### [Text section]
(begin)
For training image, execute:
./container/build_tools/build_and_push.sh <aws-region>
For testing image, execute:
./container-viz/build_tools/build_and_push.sh <aws-region>
Below, we build and push the Docker images for AWS Mask-RCNN model. Note the ECR URI output from executing the scripts: You will need it in steps below.
For training image, execute:
./container-optimized/build_tools/build_and_push.sh <aws-region>
For testing image, execute:
./container-optimized-viz/build_tools/build_and_push.sh <aws-region>
To download COCO 2017 dataset to your build environment instance and upload it to Amazon S3 bucket, customize eks-cluster/prepare-s3-bucket.sh
script to specify your S3 bucket in S3_BUCKET
variable and execute eks-cluster/prepare-s3-bucket.sh
Next, we stage the data on EFS or FSx file-system. We need to use either EFS or FSx below, not both.
To stage data on EFS or FSx, set image
in eks-cluster/stage-data.yaml
to the ECR URL you noted above, customize S3_BUCKET
variable and execute:
kubectl apply -f stage-data.yaml -n kubeflow
to stage data on selected persistent volume claim for EFS (default), or FSx. Customize persistent volume claim in eks-cluster/stage-data.yaml
to use FSx.
Execute kubectl get pods -n kubeflow
to check the status of stage-data
Pod. Once the status of stage-data
Pod is marked Completed
, execute following commands to verify data has been staged correctly:
kubectl apply -f attach-pvc.yaml -n kubeflow
kubectl exec attach-pvc -it -n kubeflow -- /bin/bash
You will be attached to the EFS or FSx file system persistent volume. Type exit
once you have verified the data.
Helm is package manager for Kubernetes. It uses a package format named charts. A Helm chart is a collection of files that define Kubernetes resources. Install helm version 3.x or later according to instructions here.
-
In the
charts
folder, deploy Kubeflow MPIJob CustomResouceDefintion using mpijob chart:helm install --debug mpijob ./mpijob/ # (Helm version 3.x)
-
You have three options for training Mask-RCNN model:
a) To train TensorPack Mask-RCNN model, customize
values.yaml
in thecharts/maskrcnn
directory. At a minimum, setimage
to Tensorpack Mask-RCNN training image ECR URI you built and pushed in a previous step. Setshared_fs
anddata_fs
toefs
, orfsx
, as applicable. Setshared_pvc
to the name of the k8s persistent volume claim you created in relevant k8s namespace. To test the trained model using a Jupyter Lab notebook, customizevalues.yaml
in thecharts/maskrcnn/charts/jupyter
directory. At a minimum, setimage
to Tensorpack Mask-RCNN testing image ECR URI you built and pushed in a previous step.b) To train AWS Mask-RCNN optimized model, customize
valuex.yaml
incharts/maskrcnn-optimized
directory. At a minimum, setimage
to the AWS Mask-RCNN ECR training image URI you built and pushed in a previous step. Setshared_fs
anddata_fs
toefs
, orfsx
, as applicable. Setshared_pvc
to the name of the k8s persistent volume claim you created in relevant k8s namespace. To test the trained model using a Jupyter Lab notebook, customizevalues.yaml
in thecharts/maskrcnn-optimized/charts/jupyter
directory. At a minimum, setimage
to AWS Mask-RCNN testing image ECR URI you built and pushed in a previous step.c) To create a brand new Helm chart for defining a new MPIJOb, copy
maskrcnn
folder to a new folder undercharts
. Update the chart name inChart.yaml
. Update thenamespace
global variable invalues.yaml
to specify a new K8s namespace. -
In the
charts
folder, install the selected Helm chart, for example:helm install --debug maskrcnn ./maskrcnn/ # (Helm version 3.x)
(end)
### [Problem description]
Reproduce the passage of the setup guide starting with "Execute kubectl get" and going on through "to instructions here.", swapping each "kubeflow" for "training".

### [Recorded information]
(begin)
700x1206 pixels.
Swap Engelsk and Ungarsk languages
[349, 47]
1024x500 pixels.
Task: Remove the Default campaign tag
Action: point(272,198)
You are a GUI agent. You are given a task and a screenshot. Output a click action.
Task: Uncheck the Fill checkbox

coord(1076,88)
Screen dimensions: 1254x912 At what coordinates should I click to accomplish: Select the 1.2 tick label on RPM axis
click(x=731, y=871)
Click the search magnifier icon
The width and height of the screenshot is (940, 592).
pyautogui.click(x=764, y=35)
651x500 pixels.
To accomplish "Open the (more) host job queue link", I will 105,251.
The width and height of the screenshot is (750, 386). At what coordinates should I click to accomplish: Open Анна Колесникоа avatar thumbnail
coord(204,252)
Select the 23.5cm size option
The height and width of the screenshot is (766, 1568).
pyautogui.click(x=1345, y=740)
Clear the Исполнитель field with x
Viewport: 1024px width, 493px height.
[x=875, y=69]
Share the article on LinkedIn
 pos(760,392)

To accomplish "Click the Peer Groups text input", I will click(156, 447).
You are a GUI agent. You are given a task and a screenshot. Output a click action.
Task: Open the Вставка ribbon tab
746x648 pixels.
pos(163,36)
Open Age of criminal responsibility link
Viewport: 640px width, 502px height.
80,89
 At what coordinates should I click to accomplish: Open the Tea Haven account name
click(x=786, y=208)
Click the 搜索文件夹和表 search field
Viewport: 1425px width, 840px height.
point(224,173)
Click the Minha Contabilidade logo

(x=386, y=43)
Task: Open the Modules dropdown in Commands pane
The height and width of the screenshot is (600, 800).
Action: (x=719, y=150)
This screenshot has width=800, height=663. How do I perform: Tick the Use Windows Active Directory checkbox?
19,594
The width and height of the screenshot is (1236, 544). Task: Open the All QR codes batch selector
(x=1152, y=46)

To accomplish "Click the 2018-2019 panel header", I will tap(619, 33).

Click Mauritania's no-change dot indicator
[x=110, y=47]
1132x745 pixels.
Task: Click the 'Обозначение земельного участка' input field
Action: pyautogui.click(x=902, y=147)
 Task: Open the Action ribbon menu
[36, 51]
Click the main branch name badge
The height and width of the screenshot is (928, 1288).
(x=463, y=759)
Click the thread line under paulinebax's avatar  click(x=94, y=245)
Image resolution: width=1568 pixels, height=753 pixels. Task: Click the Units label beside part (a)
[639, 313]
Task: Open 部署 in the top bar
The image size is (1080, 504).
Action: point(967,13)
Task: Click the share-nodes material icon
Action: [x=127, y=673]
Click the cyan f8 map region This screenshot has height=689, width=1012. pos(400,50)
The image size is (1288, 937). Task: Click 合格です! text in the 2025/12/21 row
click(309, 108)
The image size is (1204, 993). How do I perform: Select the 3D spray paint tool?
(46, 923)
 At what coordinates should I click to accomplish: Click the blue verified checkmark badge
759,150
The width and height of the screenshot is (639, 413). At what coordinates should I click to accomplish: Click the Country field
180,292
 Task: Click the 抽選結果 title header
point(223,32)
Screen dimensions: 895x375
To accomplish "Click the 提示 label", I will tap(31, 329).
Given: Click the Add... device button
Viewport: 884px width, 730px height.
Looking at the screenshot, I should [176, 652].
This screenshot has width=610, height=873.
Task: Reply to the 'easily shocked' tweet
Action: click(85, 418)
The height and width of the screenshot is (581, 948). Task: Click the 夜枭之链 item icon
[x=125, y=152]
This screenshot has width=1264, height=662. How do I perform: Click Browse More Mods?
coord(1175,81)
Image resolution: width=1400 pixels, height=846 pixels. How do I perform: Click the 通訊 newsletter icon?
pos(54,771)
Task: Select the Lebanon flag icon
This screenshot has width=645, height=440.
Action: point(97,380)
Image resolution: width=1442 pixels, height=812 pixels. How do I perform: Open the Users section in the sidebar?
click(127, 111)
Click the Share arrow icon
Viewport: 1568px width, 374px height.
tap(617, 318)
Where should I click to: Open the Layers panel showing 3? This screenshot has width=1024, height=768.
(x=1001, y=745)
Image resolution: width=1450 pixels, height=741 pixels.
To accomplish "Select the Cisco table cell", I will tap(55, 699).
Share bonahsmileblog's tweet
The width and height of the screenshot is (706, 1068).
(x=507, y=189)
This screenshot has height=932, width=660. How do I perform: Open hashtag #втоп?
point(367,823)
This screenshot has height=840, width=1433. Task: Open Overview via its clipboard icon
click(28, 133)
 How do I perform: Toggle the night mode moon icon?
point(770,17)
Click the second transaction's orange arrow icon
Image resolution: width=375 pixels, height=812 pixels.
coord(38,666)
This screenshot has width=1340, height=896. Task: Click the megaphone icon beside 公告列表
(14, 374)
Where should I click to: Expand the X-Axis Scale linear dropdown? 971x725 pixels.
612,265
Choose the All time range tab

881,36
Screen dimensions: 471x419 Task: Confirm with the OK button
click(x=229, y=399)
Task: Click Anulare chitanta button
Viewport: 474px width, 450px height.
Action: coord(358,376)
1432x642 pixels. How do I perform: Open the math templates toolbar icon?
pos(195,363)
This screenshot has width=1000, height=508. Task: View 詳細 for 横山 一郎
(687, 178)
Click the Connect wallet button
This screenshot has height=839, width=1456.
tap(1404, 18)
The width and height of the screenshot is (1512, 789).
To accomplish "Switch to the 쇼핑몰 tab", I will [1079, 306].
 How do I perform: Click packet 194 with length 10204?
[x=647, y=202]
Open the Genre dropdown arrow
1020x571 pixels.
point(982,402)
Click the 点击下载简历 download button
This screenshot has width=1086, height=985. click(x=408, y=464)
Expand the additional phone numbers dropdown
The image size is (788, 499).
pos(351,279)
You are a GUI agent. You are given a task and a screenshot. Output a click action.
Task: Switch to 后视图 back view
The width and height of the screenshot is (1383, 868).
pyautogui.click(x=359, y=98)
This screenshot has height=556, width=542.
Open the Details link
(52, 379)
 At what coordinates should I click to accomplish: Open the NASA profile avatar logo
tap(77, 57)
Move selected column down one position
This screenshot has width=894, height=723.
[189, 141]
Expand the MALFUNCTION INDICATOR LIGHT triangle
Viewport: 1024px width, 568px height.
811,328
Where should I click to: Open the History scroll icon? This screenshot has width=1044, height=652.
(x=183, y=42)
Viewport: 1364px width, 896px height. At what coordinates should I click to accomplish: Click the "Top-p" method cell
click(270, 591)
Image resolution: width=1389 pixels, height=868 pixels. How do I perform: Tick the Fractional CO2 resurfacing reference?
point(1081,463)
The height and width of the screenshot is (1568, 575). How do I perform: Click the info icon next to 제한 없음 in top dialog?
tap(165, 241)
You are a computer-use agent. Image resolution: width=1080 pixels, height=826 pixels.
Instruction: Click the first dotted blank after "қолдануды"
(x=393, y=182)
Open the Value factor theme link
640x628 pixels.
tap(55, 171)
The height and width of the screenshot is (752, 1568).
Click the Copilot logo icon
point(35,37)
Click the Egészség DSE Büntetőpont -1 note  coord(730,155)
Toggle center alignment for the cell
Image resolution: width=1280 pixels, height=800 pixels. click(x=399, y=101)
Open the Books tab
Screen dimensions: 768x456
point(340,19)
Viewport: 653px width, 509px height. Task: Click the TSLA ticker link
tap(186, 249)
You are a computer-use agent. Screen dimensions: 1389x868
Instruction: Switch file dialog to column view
(end)
### [Output for this exercise]
Execute kubectl get pods -n training
to check the status of stage-data
Pod. Once the status of stage-data
Pod is marked Completed
, execute following commands to verify data has been staged correctly:
kubectl apply -f attach-pvc.yaml -n training
kubectl exec attach-pvc -it -n training -- /bin/bash
You will be attached to the EFS or FSx file system persistent volume. Type exit
once you have verified the data.
Helm is package manager for Kubernetes. It uses a package format named charts. A Helm chart is a collection of files that define Kubernetes resources. Install helm version 3.x or later according to instructions here.